> _PAGE TEXT_:
☆ ☆ ☆ ☆ ☆ ☆ ☆
Oral side effects of Radiotherapy

Taken from Lancet Oncology

Because of typical tissue reactions to ionising radiation, radiotherapy in the head and neck region usually results in complex oral complications aff ecting the salivary glands, oral mucosa, bone, masticatory musculature, and dentition. When the oral cavity and salivary glands are exposed to high doses of radiation, clinical consequences including hyposalivation, mucositis, taste loss, trismus, and osteoradionecrosis should be regarded as the most common side-eff ects. Mucositis and taste loss are reversible consequences, usually subsiding early post-irradiation,
whereas hyposalivation is commonly irreversible. Additionally, the risk of rampant tooth decay with its sudden onset and osteonecrosis is a lifelong threat. Thus, early, active participation of the dental profession in the development of preventive and therapeutic strategies, and in the education and rehabilitation of patients is paramount in consideration of quality-of-life issues during and after radiotherapy.

Apology

First I apologise for going into hibernation without informing.

Wednesday, March 15, 2006

RADIOTHERAPY IN BREAST CANCER

In Breast Conserving Surgery patients;

After breast-conserving surgery (BCS), a particularly common site of local recurrence is the conserved breast itself (or the axilla, if this has not been treated effectively). The risk of recurrence in a conserved breast can be substantial even in node-negative disease that has
been confirmed by axillary clearance, and it can be greatly reduced by radiotherapy. Hence, the recent National Institutes of Health (NIH) consensus conference on early breast cancer recommended that after BCS there should be radiotherapy to the conserved breast.


Post-mastectomy radiotherapy:

Even after mastectomy, an appreciable risk of local recurrence (eg, in the chest wall or lymph nodes) can remain unless some reliable method of investigation, such as axillary clearance, has found no evidence of nodal involvement. If axillary investigation reveals nodal involvement (or if the axilla has not been adequately investigated), post-mastectomy radiotherapy can produce
a substantial absolute reduction in this risk of local recurrence, and previous trials and meta-analyses have shown that although it has little effect on breast cancer mortality during the first few years, it can produce a moderate, but definite, reduction in longer-term breast
cancer mortality. Hence, the NIH consensus conference recommended radiotherapy after mastectomy for women at high risk of locoregional recurrence (eg, those with four or more involved lymph nodes).
☆ ☆ ☆ ☆ ☆ ☆ ☆
> _STORED DATA_:
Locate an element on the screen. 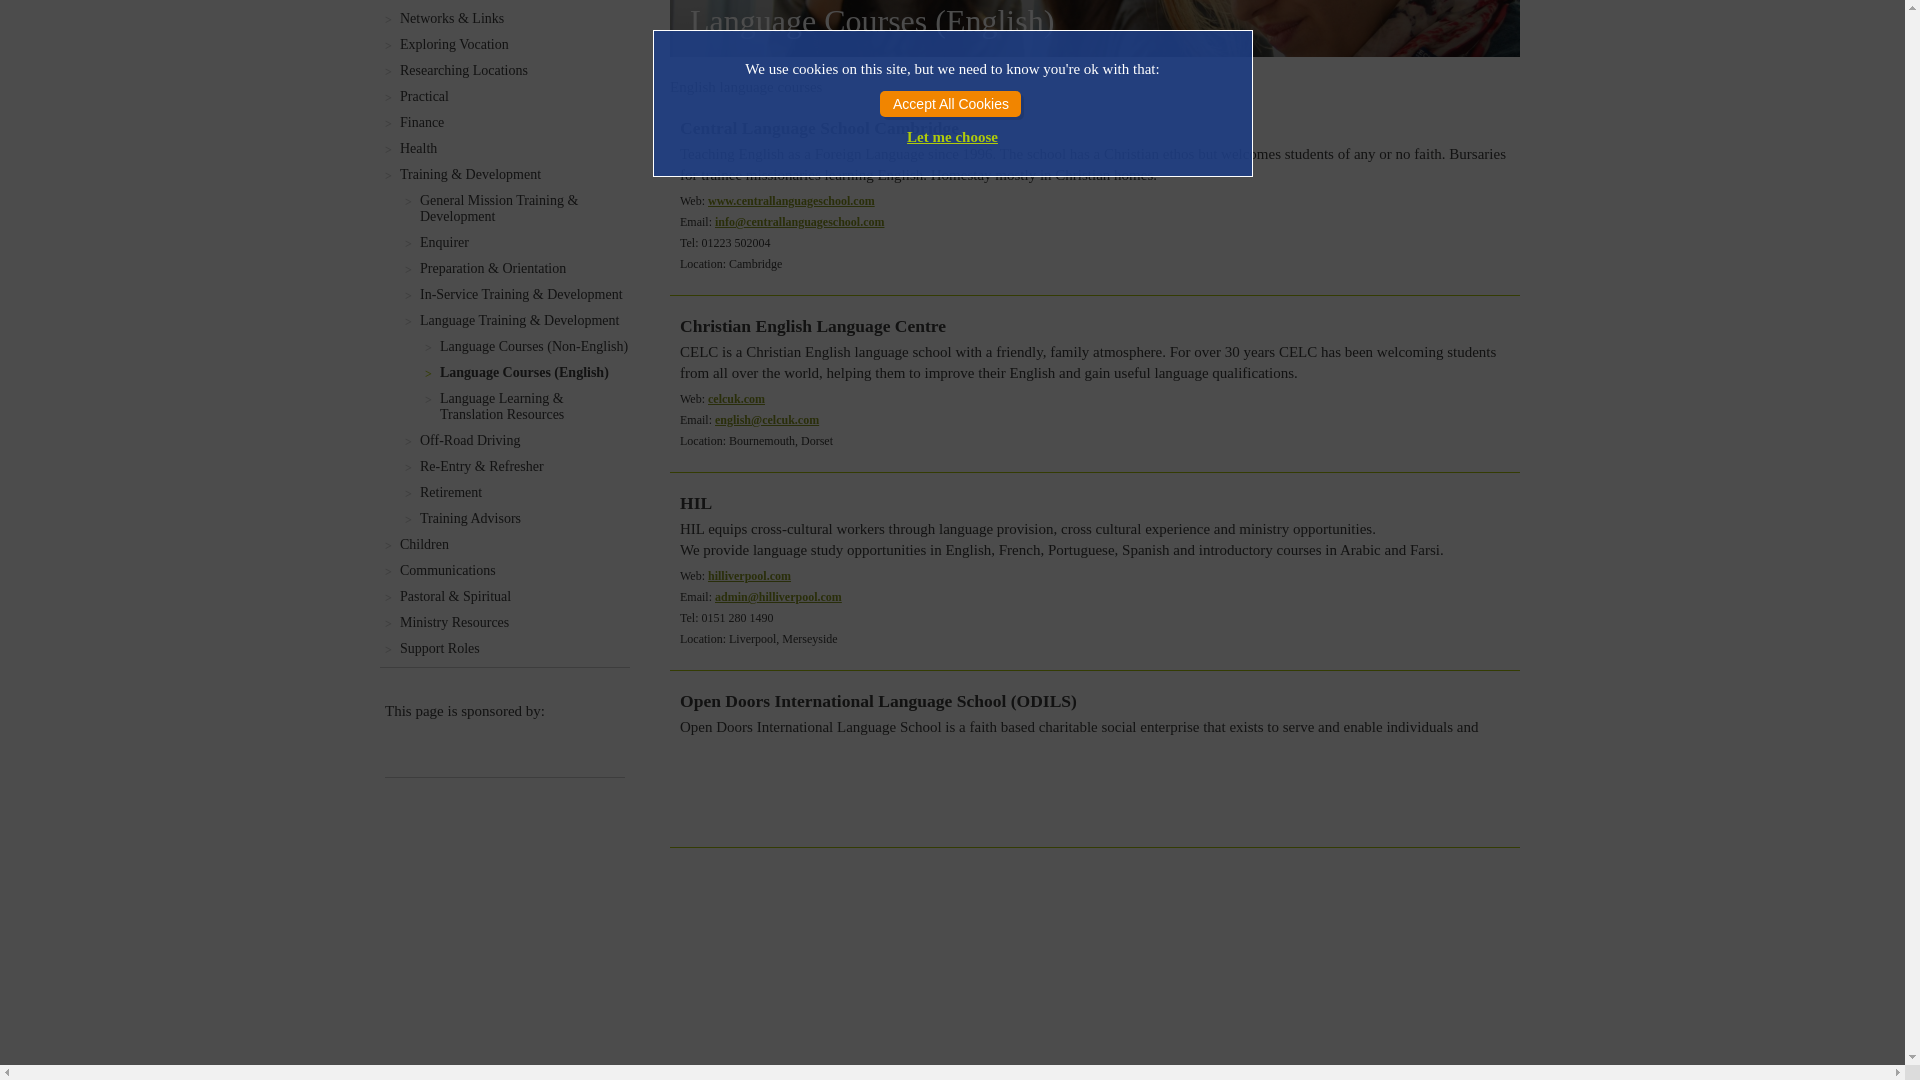  Researching Locations is located at coordinates (514, 70).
☆ ☆ ☆ ☆ ☆ ☆ ☆
> _TASK SET_:
a) Could you transcribe the radiotherapy text from "After breast-conserving surgery" up to and including "the conserved breast."?
b) How would the radiotherapy text go on after its final sentence? Write the continuation.

> _TASK-BY-TASK ANSWERS_:
a)
After breast-conserving surgery (BCS), a particularly common site of local recurrence is the conserved breast itself (or the axilla, if this has not been treated effectively). The risk of recurrence in a conserved breast can be substantial even in node-negative disease that has
been confirmed by axillary clearance, and it can be greatly reduced by radiotherapy. Hence, the recent National Institutes of Health (NIH) consensus conference on early breast cancer recommended that after BCS there should be radiotherapy to the conserved breast.

b)
Any doubts or queries, you can mail or leave your question here.

Thursday, March 09, 2006

Effective Palliation and Medical Records

The tongue cancer patient from Indore did visit me today. She was operated in May and took radiation after surgery. They had brought lot of medical documents but only few had relevant information.
I could not make out from the records what was her pre therapy staging, what kind of operation was done etc. From the histopathology I learnt that the cancer was of squamous cell type infiltrating one-third of tongue. The radiotherapy paper let me know that she has received 6000cGy. Apart from this there was no greater detail.
I could not decipher why a neck dissection was not done and why even though the patient was on regular follow up the neck node was allowed to grow to a size of cricket ball. The surgeon at Indore , supposed to be very reputed and above 60 years, adviced endoscopy for her complaint of inability to swallow. His attention on side effects of radiotherapy prevented him from addressing the neck nodes. Ofcourse I counselled the patients that the treatment at Indore was appropriate and the situation is bad becuse biologically the tumor is bad.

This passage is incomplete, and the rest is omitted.